Written instruction: Set down the lines of the material from the one containing "Task: Open render preview mode icon" up to and including the one containing "The height and", copying each exactly as it stands.

Data lines:

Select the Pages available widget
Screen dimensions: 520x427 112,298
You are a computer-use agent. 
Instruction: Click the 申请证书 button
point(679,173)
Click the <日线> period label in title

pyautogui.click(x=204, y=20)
--
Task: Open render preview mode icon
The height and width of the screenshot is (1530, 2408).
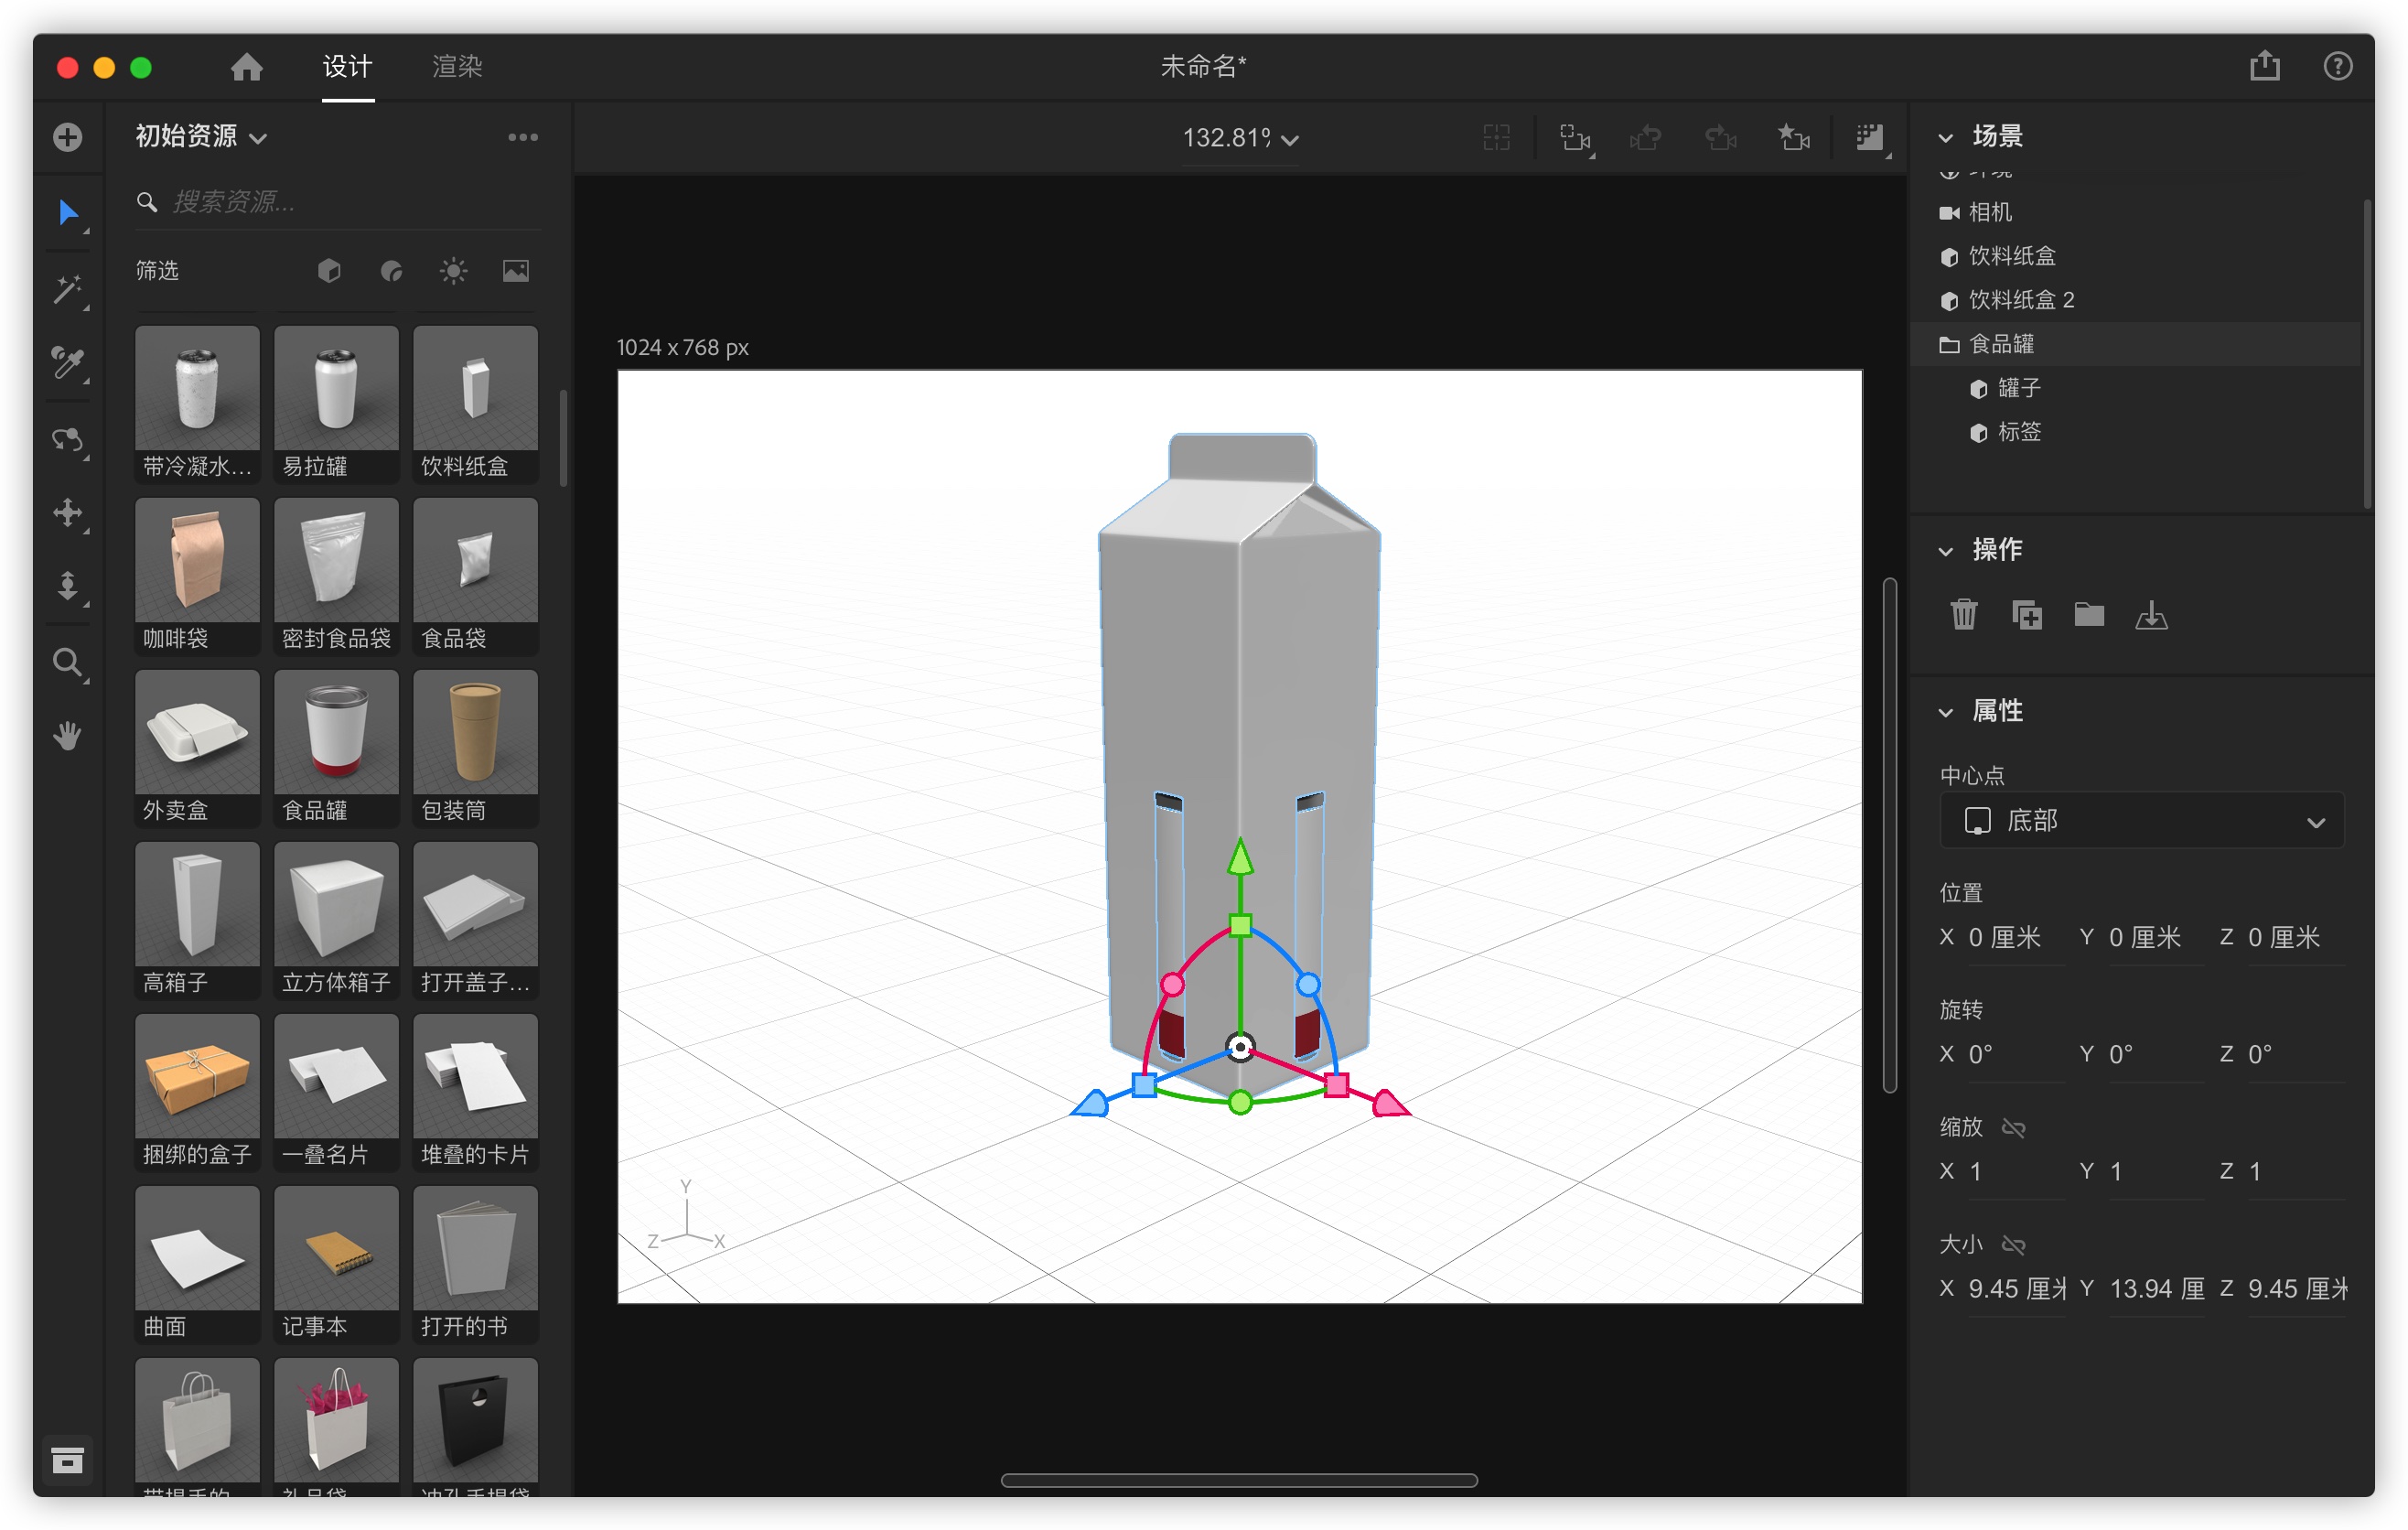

The answer:
Task: Open render preview mode icon
The height and width of the screenshot is (1530, 2408).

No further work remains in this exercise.